Morphology/Structure
The left atrium is approximately cube shaped and forms the base of the heart posteriorly. It has thicker muscular walls compared to the right atrium; however, the ventricular walls are significantly thicker. The inner surface contains pectinate muscles, but unlike the right atrium, it does not contain the crista terminalis.

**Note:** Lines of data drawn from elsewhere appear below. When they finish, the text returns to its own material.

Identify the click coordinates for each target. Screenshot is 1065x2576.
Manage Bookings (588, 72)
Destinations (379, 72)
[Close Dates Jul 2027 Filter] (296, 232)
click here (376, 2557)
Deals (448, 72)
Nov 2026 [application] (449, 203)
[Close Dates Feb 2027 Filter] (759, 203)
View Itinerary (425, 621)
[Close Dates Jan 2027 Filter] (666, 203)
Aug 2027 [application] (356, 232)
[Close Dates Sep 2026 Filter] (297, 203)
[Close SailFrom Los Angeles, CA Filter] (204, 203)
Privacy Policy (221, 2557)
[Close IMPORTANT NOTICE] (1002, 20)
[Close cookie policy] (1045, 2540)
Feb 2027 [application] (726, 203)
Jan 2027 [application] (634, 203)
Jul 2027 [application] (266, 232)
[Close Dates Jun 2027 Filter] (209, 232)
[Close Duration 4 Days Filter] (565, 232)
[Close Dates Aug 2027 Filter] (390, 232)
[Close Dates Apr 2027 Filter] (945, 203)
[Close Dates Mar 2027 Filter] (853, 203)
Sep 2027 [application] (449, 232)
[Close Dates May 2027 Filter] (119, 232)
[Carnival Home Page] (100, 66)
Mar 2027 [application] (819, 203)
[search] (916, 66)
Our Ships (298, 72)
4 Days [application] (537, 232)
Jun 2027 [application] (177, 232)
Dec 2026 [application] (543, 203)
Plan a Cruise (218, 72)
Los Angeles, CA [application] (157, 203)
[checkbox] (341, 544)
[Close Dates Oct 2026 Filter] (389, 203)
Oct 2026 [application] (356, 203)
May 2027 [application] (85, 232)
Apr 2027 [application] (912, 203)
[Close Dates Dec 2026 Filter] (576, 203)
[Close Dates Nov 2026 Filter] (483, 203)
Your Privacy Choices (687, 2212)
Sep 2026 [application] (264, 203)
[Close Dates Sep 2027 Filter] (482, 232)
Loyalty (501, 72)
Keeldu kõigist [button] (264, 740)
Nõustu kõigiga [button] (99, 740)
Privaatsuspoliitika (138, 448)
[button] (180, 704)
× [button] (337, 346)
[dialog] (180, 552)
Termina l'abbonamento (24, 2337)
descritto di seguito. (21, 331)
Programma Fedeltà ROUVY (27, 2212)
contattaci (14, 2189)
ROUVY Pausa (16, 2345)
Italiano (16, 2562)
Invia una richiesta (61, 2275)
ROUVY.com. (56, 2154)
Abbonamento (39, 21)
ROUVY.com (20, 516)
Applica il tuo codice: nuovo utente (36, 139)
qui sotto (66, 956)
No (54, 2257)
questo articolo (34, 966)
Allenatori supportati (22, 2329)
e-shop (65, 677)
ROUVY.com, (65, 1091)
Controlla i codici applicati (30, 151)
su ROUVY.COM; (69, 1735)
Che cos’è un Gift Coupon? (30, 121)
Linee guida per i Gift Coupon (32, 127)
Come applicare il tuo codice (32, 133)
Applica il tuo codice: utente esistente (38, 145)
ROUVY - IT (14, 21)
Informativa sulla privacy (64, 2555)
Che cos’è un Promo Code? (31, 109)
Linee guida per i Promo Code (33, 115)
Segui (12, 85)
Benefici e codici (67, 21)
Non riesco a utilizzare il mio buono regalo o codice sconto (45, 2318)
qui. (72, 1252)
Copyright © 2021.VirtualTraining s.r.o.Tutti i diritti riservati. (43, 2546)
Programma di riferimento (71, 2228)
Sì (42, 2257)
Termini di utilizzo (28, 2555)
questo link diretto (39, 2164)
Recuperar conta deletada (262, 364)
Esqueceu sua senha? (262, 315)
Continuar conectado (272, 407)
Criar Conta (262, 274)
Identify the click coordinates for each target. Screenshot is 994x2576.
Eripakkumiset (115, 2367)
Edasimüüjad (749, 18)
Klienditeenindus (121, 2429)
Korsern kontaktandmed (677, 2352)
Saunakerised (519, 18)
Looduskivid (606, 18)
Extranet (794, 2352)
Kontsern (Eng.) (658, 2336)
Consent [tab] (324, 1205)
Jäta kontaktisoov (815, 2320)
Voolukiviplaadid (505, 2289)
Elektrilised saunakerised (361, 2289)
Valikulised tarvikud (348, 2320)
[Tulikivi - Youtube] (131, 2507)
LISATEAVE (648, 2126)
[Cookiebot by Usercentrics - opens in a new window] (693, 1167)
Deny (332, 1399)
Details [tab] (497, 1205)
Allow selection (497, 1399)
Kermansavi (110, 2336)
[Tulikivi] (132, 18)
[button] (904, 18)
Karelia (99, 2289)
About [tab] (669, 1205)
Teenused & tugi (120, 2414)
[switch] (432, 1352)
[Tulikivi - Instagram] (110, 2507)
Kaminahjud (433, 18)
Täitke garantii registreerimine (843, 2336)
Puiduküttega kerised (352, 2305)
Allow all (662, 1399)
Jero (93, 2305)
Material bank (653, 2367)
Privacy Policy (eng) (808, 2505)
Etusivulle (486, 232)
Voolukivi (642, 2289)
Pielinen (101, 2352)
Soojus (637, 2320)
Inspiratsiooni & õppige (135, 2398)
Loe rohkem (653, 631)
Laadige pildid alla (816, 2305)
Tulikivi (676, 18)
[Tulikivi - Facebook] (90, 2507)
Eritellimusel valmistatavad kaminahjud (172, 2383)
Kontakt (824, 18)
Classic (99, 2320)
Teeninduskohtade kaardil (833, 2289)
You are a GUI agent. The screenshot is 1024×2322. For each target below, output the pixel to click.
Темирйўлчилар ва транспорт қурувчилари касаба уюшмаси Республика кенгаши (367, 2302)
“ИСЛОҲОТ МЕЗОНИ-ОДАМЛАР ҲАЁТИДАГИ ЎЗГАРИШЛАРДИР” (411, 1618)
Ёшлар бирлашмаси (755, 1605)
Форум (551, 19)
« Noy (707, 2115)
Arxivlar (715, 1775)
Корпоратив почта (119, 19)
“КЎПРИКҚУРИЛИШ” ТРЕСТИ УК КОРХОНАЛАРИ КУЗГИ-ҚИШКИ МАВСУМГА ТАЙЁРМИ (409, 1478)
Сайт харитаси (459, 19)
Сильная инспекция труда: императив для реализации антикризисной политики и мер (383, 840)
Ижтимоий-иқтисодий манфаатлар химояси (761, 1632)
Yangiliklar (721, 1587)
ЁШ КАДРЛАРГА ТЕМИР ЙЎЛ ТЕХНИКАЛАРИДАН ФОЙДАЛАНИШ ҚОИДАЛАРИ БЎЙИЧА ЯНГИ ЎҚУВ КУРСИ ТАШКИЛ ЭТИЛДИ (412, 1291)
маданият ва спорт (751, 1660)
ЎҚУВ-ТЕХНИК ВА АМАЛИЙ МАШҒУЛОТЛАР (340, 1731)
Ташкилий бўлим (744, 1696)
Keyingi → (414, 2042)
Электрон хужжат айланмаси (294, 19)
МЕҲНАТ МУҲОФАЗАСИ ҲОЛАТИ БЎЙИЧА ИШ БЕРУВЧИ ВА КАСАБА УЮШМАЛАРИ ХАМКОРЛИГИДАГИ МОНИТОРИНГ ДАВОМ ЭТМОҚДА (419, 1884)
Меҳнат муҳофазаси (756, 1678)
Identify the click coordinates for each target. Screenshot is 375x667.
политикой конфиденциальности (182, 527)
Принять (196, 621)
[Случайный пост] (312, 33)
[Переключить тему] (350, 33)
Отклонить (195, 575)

The left atrium has an appendage called the auricle, which is longer in comparison to the right auricle. However, it's narrower, and its pectinate muscles are smaller.
There are four openings for the pulmonary veins, the superior and inferior pulmonary veins on the right and left side. These form the majority of the atrial wall. Occasionally, there is a common pulmonary vein on the left. The right pulmonary veins sit posterior the superior and inferior venae cavae, respectively.
Related parts of the anatomy
Key Features/Anatomical Relations
The atria are separated by the interatrial septum. The rough-walled septum contains a shallow concavity with a surrounding ridge, thus marking the floor of the floor of the fossa ovalis and the valve of the oval fossa (or limbus fossa ovalis), respectively. The smoother circumferential area that surrounds the orifice of the atrioventricular valve is called the vestibule.
Externally, the interatrial sulcus (groove of Waterson) divides the two atria. The coronary sulcus (atrioventricular sulcus) divides the atria above from the ventricles below and contains the main limbs of the coronary arteries, as well as the coronary sinus, which marks the confluence of the cardiac veins.
Additionally, the left atrium forms the anterior aspect of the oblique pericardial sinus.
Function
The left atrium receives oxygenated blood from the lungs via the pulmonary veins during ventricular systole. Blood is squeezed out of the atrium during atrial systole, passing through the left atrioventricular valve into the left ventricle.